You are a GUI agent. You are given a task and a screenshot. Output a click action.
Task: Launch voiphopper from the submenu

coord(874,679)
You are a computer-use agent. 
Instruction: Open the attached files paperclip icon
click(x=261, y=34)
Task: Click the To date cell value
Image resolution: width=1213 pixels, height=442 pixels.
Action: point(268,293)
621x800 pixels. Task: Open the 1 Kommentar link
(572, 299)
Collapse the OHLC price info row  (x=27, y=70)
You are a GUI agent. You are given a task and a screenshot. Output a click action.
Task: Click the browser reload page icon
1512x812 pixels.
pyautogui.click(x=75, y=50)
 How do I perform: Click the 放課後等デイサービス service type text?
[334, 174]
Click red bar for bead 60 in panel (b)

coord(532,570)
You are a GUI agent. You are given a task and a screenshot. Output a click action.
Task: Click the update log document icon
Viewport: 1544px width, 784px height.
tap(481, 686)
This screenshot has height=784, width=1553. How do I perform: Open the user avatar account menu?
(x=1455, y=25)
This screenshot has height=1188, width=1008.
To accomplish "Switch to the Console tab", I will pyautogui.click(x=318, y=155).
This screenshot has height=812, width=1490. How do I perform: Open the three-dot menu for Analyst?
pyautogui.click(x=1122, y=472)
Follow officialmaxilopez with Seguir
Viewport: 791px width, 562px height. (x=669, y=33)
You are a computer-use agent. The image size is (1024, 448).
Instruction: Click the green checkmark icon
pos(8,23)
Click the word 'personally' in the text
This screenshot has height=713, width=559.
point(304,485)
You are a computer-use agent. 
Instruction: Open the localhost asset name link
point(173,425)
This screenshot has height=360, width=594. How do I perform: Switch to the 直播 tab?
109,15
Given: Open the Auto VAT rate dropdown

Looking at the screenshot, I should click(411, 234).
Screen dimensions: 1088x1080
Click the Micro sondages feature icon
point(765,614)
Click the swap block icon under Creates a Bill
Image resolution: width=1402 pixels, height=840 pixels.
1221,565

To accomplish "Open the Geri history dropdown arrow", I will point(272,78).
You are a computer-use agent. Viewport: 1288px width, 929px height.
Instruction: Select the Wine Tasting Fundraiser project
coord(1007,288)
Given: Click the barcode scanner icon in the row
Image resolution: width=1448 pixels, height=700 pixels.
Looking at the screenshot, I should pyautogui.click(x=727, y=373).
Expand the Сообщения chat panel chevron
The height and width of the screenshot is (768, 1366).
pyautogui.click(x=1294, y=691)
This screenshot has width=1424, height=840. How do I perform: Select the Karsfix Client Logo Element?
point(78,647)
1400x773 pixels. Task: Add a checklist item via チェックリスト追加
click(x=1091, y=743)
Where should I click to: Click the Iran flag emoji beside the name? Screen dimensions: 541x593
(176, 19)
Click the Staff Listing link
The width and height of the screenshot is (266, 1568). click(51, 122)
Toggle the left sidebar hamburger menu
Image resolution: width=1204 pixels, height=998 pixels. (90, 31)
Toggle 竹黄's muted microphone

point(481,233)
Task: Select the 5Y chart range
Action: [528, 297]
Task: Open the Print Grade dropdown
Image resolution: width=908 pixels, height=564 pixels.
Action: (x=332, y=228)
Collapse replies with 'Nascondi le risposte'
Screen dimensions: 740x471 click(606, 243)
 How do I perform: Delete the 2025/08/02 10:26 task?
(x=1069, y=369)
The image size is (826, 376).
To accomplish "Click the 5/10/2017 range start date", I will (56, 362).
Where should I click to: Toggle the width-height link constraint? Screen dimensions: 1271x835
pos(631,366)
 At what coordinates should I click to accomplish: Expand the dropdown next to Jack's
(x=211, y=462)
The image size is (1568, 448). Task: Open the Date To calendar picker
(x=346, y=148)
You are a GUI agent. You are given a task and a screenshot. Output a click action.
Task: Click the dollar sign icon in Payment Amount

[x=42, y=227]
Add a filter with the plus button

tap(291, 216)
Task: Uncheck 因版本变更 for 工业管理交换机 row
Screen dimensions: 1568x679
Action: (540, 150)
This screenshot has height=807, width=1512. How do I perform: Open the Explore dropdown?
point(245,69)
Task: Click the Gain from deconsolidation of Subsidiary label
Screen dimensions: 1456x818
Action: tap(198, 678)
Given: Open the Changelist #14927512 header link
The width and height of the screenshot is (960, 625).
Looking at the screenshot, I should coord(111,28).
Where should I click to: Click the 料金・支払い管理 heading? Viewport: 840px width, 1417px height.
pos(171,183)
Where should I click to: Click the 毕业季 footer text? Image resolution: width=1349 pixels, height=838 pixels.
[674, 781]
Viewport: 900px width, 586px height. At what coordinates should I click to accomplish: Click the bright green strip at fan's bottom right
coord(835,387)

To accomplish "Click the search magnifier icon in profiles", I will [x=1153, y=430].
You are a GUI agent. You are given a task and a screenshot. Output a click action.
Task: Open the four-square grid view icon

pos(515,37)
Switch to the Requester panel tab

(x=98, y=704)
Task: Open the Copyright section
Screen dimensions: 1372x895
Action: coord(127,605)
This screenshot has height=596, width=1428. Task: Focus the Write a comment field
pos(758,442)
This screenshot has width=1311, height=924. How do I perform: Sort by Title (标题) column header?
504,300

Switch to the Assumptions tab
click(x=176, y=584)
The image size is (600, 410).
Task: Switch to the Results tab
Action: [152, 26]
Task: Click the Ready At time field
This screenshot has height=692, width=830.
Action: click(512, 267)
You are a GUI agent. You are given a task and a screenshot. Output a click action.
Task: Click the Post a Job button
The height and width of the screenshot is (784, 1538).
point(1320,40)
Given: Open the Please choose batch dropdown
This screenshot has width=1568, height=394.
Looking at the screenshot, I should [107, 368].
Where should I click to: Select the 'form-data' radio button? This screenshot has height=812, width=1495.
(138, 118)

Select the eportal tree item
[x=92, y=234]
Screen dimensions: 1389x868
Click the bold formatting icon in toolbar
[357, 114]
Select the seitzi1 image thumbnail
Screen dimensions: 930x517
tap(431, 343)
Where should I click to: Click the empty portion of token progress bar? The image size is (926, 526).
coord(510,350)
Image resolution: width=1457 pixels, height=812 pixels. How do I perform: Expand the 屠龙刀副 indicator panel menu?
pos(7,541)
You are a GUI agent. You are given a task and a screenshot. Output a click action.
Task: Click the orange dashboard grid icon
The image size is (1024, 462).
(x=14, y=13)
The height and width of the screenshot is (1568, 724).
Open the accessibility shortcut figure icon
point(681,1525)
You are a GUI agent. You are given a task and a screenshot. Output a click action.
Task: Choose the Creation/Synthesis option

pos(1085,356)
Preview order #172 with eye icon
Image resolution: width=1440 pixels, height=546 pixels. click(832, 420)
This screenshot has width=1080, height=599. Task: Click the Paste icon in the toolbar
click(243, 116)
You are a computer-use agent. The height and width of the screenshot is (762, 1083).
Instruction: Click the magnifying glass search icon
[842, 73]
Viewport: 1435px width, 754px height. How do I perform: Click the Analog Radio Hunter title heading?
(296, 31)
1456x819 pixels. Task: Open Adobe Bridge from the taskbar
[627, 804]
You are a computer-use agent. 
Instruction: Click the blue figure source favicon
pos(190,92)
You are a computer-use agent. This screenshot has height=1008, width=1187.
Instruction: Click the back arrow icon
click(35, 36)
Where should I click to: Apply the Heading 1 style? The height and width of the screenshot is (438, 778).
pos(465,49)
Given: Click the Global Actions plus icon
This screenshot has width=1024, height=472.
============
Exercise details: Reproduce every one of the rows above verbatim, keeping each line unchanged and in its original order.

Task result:
You are a GUI agent. You are given a task and a screenshot. Output a click action.
Task: Launch voiphopper from the submenu

coord(874,679)
You are a computer-use agent. 
Instruction: Open the attached files paperclip icon
click(x=261, y=34)
Task: Click the To date cell value
Image resolution: width=1213 pixels, height=442 pixels.
Action: point(268,293)
621x800 pixels. Task: Open the 1 Kommentar link
(572, 299)
Collapse the OHLC price info row  (x=27, y=70)
You are a GUI agent. You are given a task and a screenshot. Output a click action.
Task: Click the browser reload page icon
1512x812 pixels.
pyautogui.click(x=75, y=50)
 How do I perform: Click the 放課後等デイサービス service type text?
[334, 174]
Click red bar for bead 60 in panel (b)

coord(532,570)
You are a GUI agent. You are given a task and a screenshot. Output a click action.
Task: Click the update log document icon
Viewport: 1544px width, 784px height.
tap(481, 686)
This screenshot has height=784, width=1553. How do I perform: Open the user avatar account menu?
(x=1455, y=25)
This screenshot has height=1188, width=1008.
To accomplish "Switch to the Console tab", I will pyautogui.click(x=318, y=155).
This screenshot has height=812, width=1490. How do I perform: Open the three-dot menu for Analyst?
pyautogui.click(x=1122, y=472)
Follow officialmaxilopez with Seguir
Viewport: 791px width, 562px height. (x=669, y=33)
You are a computer-use agent. The image size is (1024, 448).
Instruction: Click the green checkmark icon
pos(8,23)
Click the word 'personally' in the text
This screenshot has height=713, width=559.
point(304,485)
You are a computer-use agent. 
Instruction: Open the localhost asset name link
point(173,425)
This screenshot has height=360, width=594. How do I perform: Switch to the 直播 tab?
109,15
Given: Open the Auto VAT rate dropdown

Looking at the screenshot, I should click(411, 234).
Screen dimensions: 1088x1080
Click the Micro sondages feature icon
point(765,614)
Click the swap block icon under Creates a Bill
Image resolution: width=1402 pixels, height=840 pixels.
1221,565

To accomplish "Open the Geri history dropdown arrow", I will point(272,78).
You are a computer-use agent. Viewport: 1288px width, 929px height.
Instruction: Select the Wine Tasting Fundraiser project
coord(1007,288)
Given: Click the barcode scanner icon in the row
Image resolution: width=1448 pixels, height=700 pixels.
Looking at the screenshot, I should pyautogui.click(x=727, y=373).
Expand the Сообщения chat panel chevron
The height and width of the screenshot is (768, 1366).
pyautogui.click(x=1294, y=691)
This screenshot has width=1424, height=840. How do I perform: Select the Karsfix Client Logo Element?
point(78,647)
1400x773 pixels. Task: Add a checklist item via チェックリスト追加
click(x=1091, y=743)
Where should I click to: Click the Iran flag emoji beside the name? Screen dimensions: 541x593
(176, 19)
Click the Staff Listing link
The width and height of the screenshot is (266, 1568). click(51, 122)
Toggle the left sidebar hamburger menu
Image resolution: width=1204 pixels, height=998 pixels. (90, 31)
Toggle 竹黄's muted microphone

point(481,233)
Task: Select the 5Y chart range
Action: [528, 297]
Task: Open the Print Grade dropdown
Image resolution: width=908 pixels, height=564 pixels.
Action: (x=332, y=228)
Collapse replies with 'Nascondi le risposte'
Screen dimensions: 740x471 click(606, 243)
 How do I perform: Delete the 2025/08/02 10:26 task?
(x=1069, y=369)
The image size is (826, 376).
To accomplish "Click the 5/10/2017 range start date", I will (56, 362).
Where should I click to: Toggle the width-height link constraint? Screen dimensions: 1271x835
pos(631,366)
 At what coordinates should I click to accomplish: Expand the dropdown next to Jack's
(x=211, y=462)
The image size is (1568, 448). Task: Open the Date To calendar picker
(x=346, y=148)
You are a GUI agent. You are given a task and a screenshot. Output a click action.
Task: Click the dollar sign icon in Payment Amount

[x=42, y=227]
Add a filter with the plus button

tap(291, 216)
Task: Uncheck 因版本变更 for 工业管理交换机 row
Screen dimensions: 1568x679
Action: (540, 150)
This screenshot has height=807, width=1512. How do I perform: Open the Explore dropdown?
point(245,69)
Task: Click the Gain from deconsolidation of Subsidiary label
Screen dimensions: 1456x818
Action: tap(198, 678)
Given: Open the Changelist #14927512 header link
The width and height of the screenshot is (960, 625).
Looking at the screenshot, I should coord(111,28).
Where should I click to: Click the 料金・支払い管理 heading? Viewport: 840px width, 1417px height.
pos(171,183)
Where should I click to: Click the 毕业季 footer text? Image resolution: width=1349 pixels, height=838 pixels.
[674, 781]
Viewport: 900px width, 586px height. At what coordinates should I click to accomplish: Click the bright green strip at fan's bottom right
coord(835,387)

To accomplish "Click the search magnifier icon in profiles", I will [x=1153, y=430].
You are a GUI agent. You are given a task and a screenshot. Output a click action.
Task: Open the four-square grid view icon

pos(515,37)
Switch to the Requester panel tab

(x=98, y=704)
Task: Open the Copyright section
Screen dimensions: 1372x895
Action: coord(127,605)
This screenshot has height=596, width=1428. Task: Focus the Write a comment field
pos(758,442)
This screenshot has width=1311, height=924. How do I perform: Sort by Title (标题) column header?
504,300

Switch to the Assumptions tab
click(x=176, y=584)
The image size is (600, 410).
Task: Switch to the Results tab
Action: [152, 26]
Task: Click the Ready At time field
This screenshot has height=692, width=830.
Action: click(512, 267)
You are a GUI agent. You are given a task and a screenshot. Output a click action.
Task: Click the Post a Job button
The height and width of the screenshot is (784, 1538).
point(1320,40)
Given: Open the Please choose batch dropdown
This screenshot has width=1568, height=394.
Looking at the screenshot, I should [107, 368].
Where should I click to: Select the 'form-data' radio button? This screenshot has height=812, width=1495.
(138, 118)

Select the eportal tree item
[x=92, y=234]
Screen dimensions: 1389x868
Click the bold formatting icon in toolbar
[357, 114]
Select the seitzi1 image thumbnail
Screen dimensions: 930x517
tap(431, 343)
Where should I click to: Click the empty portion of token progress bar? The image size is (926, 526).
coord(510,350)
Image resolution: width=1457 pixels, height=812 pixels. How do I perform: Expand the 屠龙刀副 indicator panel menu?
pos(7,541)
You are a GUI agent. You are given a task and a screenshot. Output a click action.
Task: Click the orange dashboard grid icon
The image size is (1024, 462).
(x=14, y=13)
The height and width of the screenshot is (1568, 724).
Open the accessibility shortcut figure icon
point(681,1525)
You are a GUI agent. You are given a task and a screenshot. Output a click action.
Task: Choose the Creation/Synthesis option

pos(1085,356)
Preview order #172 with eye icon
Image resolution: width=1440 pixels, height=546 pixels. click(832, 420)
This screenshot has width=1080, height=599. Task: Click the Paste icon in the toolbar
click(243, 116)
You are a computer-use agent. The height and width of the screenshot is (762, 1083).
Instruction: Click the magnifying glass search icon
[842, 73]
Viewport: 1435px width, 754px height. How do I perform: Click the Analog Radio Hunter title heading?
(296, 31)
1456x819 pixels. Task: Open Adobe Bridge from the taskbar
[627, 804]
You are a computer-use agent. 
Instruction: Click the blue figure source favicon
pos(190,92)
You are a computer-use agent. This screenshot has height=1008, width=1187.
Instruction: Click the back arrow icon
click(35, 36)
Where should I click to: Apply the Heading 1 style? The height and width of the screenshot is (438, 778).
pos(465,49)
Given: Click the Global Actions plus icon
This screenshot has width=1024, height=472.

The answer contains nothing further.